EXERCISE DESCRIPTION: Copy out the lines from the one containing "Viewport: 1387px width, 1391px height. Task: Mark" through the one containing "Action: tap(460, 297)", inclusive, offsetting every coordinate in the answers by adding 91 to it. Omit the pictures from your answer.

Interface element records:
+ + +

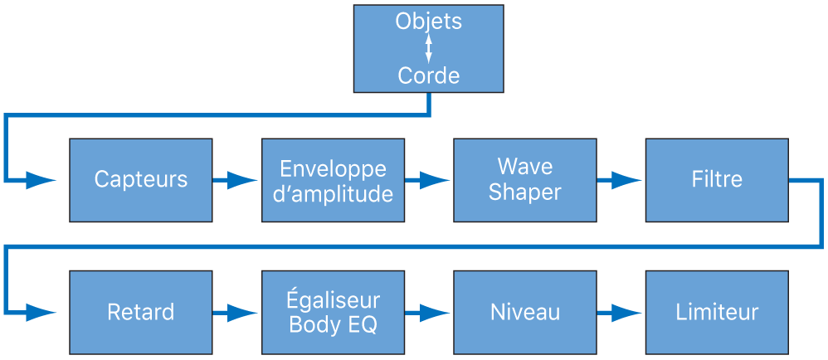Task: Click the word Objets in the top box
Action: (x=428, y=22)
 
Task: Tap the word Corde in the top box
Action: (x=428, y=76)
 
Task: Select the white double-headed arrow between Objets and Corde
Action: (x=428, y=48)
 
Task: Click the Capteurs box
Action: (x=140, y=180)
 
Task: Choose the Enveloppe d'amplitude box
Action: (x=333, y=180)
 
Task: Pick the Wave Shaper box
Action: (x=524, y=180)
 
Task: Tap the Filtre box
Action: (x=716, y=180)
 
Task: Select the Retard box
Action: (x=140, y=312)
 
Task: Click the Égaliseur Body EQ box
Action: (x=333, y=312)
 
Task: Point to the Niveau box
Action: (x=524, y=312)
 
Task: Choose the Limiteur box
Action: (x=716, y=312)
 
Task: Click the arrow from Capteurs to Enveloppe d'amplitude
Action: (x=236, y=180)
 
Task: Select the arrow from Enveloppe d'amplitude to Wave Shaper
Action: (x=428, y=180)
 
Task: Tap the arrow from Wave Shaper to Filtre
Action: (x=620, y=180)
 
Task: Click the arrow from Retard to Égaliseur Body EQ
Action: (x=236, y=313)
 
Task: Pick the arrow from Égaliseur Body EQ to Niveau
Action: (x=428, y=313)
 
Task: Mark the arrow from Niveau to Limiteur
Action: (x=620, y=313)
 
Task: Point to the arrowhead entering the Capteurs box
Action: (x=41, y=180)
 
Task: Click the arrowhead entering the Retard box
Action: (x=41, y=313)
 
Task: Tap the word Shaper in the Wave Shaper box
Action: (x=524, y=192)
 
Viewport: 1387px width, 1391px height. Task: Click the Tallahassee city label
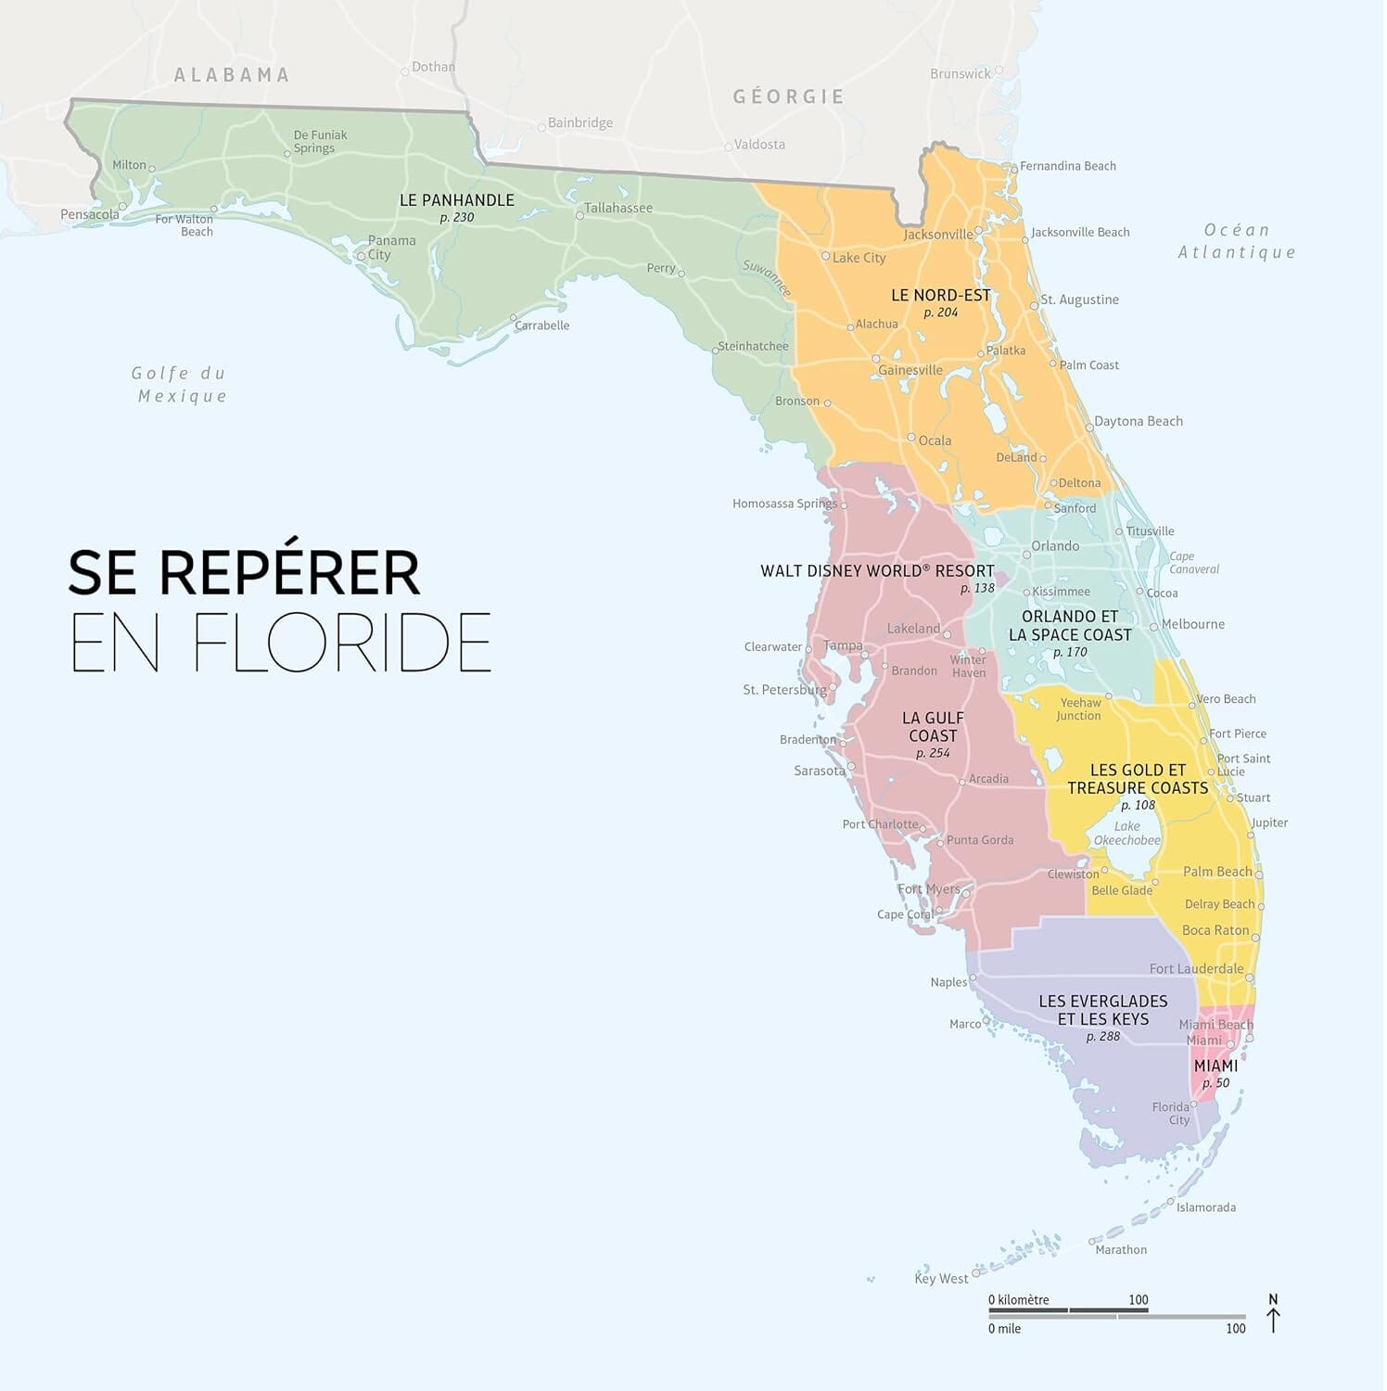click(x=618, y=208)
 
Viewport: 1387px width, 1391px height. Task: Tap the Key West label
click(x=940, y=1279)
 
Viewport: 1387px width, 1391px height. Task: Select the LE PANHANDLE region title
click(x=456, y=200)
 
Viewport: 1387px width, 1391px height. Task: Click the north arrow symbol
click(x=1273, y=1315)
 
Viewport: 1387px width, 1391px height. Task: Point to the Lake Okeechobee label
click(x=1126, y=834)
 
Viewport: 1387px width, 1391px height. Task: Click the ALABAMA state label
click(x=232, y=75)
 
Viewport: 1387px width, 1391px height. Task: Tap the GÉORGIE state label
click(x=788, y=96)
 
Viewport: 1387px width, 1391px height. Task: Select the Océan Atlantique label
click(x=1237, y=241)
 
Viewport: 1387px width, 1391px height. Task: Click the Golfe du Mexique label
click(x=180, y=385)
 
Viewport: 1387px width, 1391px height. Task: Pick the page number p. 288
click(x=1102, y=1037)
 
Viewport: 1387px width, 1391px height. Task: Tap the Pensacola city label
click(x=90, y=215)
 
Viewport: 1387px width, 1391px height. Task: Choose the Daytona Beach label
click(x=1138, y=422)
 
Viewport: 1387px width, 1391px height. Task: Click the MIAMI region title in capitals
click(x=1215, y=1066)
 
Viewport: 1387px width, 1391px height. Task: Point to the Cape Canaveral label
click(x=1193, y=563)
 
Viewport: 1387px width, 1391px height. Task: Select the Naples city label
click(x=948, y=983)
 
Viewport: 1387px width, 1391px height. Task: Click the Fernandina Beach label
click(x=1067, y=166)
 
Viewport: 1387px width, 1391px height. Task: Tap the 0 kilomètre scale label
click(x=1018, y=1300)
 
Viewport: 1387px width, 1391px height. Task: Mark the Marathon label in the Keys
click(x=1120, y=1250)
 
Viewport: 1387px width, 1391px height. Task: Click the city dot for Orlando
click(x=1026, y=555)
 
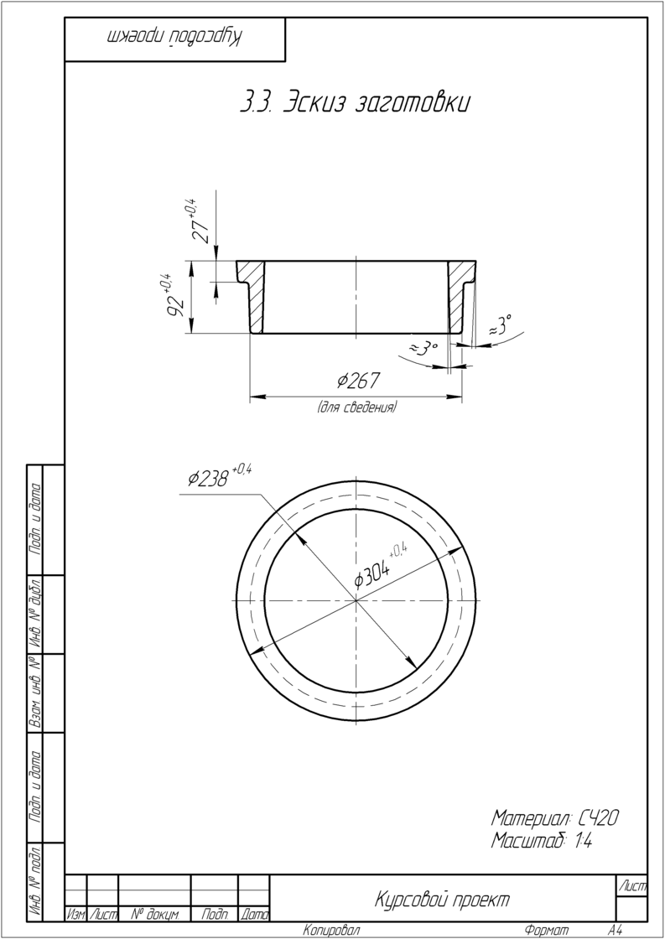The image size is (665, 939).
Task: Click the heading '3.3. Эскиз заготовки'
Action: tap(354, 101)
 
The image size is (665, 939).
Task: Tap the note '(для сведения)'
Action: tap(356, 408)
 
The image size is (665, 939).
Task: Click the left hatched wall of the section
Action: tap(255, 297)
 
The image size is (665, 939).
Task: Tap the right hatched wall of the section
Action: tap(460, 297)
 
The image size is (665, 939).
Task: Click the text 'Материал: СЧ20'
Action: tap(555, 817)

+ + +

RESULT FOR THIS EXERCISE:
Viewport: 1387px width, 1391px height. Task: Mark the Marathon label in the Keys
click(x=1211, y=1341)
 
Viewport: 1387px width, 1391px height. Task: Click the city dot for Orlando
click(x=1117, y=646)
 
The image size is (665, 939).
Task: Click the heading '3.3. Эскиз заготовки'
Action: tap(445, 192)
 
The image size is (665, 939).
Task: Tap the note '(для сведения)'
Action: tap(447, 499)
 
The image size is (665, 939).
Task: Click the left hatched wall of the section
Action: tap(346, 388)
 
The image size is (665, 939).
Task: Tap the right hatched wall of the section
Action: tap(551, 388)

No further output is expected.